In today's entries, Wills takes aim at the reduction of God's mighty acts to personal commodities: namely, our obsession with our own salvation and feeling content with having "got ours." Wills is trying to awaken us to God's greater purpose in defeating death and liberating the whole of humanity from imprisonment to sin.
So often the mental image we have for salvation is that the world is the Titanic, sinking slowly — even if some don't believe or see it — and that God is out in a lifeboat, waiting to take us to safety and sail away from the wreckage to a new paradise. He is out there taking people one by one onto his raft as they learn that danger is at their heels. But our motivation in this scenario is our own helplessness and our own survival instinct. The image that the Bible presents would be more like this: God is raising Titanic from the depths of the ocean, freeing it from the clutches of the icy water, and restoring it to a place of beauty and strength and safety. We are invited on board to be part of the glorious reinvention, to play our part in restoration. Our rescue is just not about the saving of our skins, but an invitation to a purpose, to play a role in God's mighty acts.

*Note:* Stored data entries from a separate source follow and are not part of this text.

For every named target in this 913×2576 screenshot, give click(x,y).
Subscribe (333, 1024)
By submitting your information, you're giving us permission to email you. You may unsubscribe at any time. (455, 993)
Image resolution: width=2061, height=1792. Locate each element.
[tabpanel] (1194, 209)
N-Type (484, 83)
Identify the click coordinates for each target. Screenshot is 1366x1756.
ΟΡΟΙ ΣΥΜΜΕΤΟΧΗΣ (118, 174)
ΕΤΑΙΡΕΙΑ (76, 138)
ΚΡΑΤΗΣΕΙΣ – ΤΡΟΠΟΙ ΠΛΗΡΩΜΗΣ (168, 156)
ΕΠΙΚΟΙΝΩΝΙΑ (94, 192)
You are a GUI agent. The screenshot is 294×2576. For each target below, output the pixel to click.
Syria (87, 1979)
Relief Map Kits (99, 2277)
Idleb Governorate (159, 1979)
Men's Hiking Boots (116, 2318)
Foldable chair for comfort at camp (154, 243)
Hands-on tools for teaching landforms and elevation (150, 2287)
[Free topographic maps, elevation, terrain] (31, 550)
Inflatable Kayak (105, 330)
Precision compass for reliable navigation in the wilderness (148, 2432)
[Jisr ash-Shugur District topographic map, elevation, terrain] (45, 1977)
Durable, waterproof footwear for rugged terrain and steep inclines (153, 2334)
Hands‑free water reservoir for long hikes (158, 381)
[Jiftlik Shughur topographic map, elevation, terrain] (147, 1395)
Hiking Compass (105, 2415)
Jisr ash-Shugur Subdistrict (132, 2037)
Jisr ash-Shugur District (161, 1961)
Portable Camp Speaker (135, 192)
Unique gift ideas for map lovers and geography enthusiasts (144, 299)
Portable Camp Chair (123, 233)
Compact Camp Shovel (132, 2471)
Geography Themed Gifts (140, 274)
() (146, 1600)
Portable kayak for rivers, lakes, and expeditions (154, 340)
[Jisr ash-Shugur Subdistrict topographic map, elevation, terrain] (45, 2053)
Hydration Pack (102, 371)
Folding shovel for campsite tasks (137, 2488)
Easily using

Wills suggests that the word Soteria, usually rendered "Salvation," be translated as Rescue:
"Salvation" has become something we think of as a condition of the individual, something he or she gains, loses, or feels sure of ("Brother, are you saved?"). ... Paul did not think of the person's own sense of himself, but of God's activity as the rescuer. Rescue was for him a divine initiative, God's raid on enemy territory, bringing the people out from captivity ... the whole of creation is to be rescued and restored to God. ... "God initiates it all by rejoining us to himself through Messiah and by making us active in this rejoining—as we profess that God is rejoining the world to himself through Messiah ..." (2 Cor 5:18-21).Wills likes the image of prison gates flung open (which probably makes more sense than my lifeboat metaphor, since the opened prison is a Biblical chord ready to be struck). In suggesting that the Greek Apolytrosis be translated as Release rather than the usual "Redemption," he says:
Apolytrosis means, literally, "ransom." But its translation into Latin redemptio, "buying back," has been caught up into Anselm's notions of paying off God the Father by sacrifice of his Son, a concept foreign to Paul. Paul means by the ransoming of the whole world a release of it from thralldom to the evil order he personified as Satan. It is a massive liberation act, like the breaking open of every prison, and only God's energy can accomplish this.An emphasis on personalized salvation conveys more of an idea of God bartering with Satan for particular souls, like God is cashing in his chips one at a time as he "buys back" individuals. Whereas the idea Wills is getting at is that the doors have been blown off the hinges by the death, burial, and resurrection of Jesus, and we are all free to walk out. The work has been done. The reason this distinction is important, I believe, is that is changes the nature of the sales pitch: It's not a matter of "life is terrible, you are suffering, but God will set you free from evil," but something more like "come and join us in this amazing mission, this commitment to love — God has already cleared the way for you to walk right into new life." Our churches must reflect the celebration of the prisoners freed, not the dour survivors at sea, adrift, waiting for tomorrow.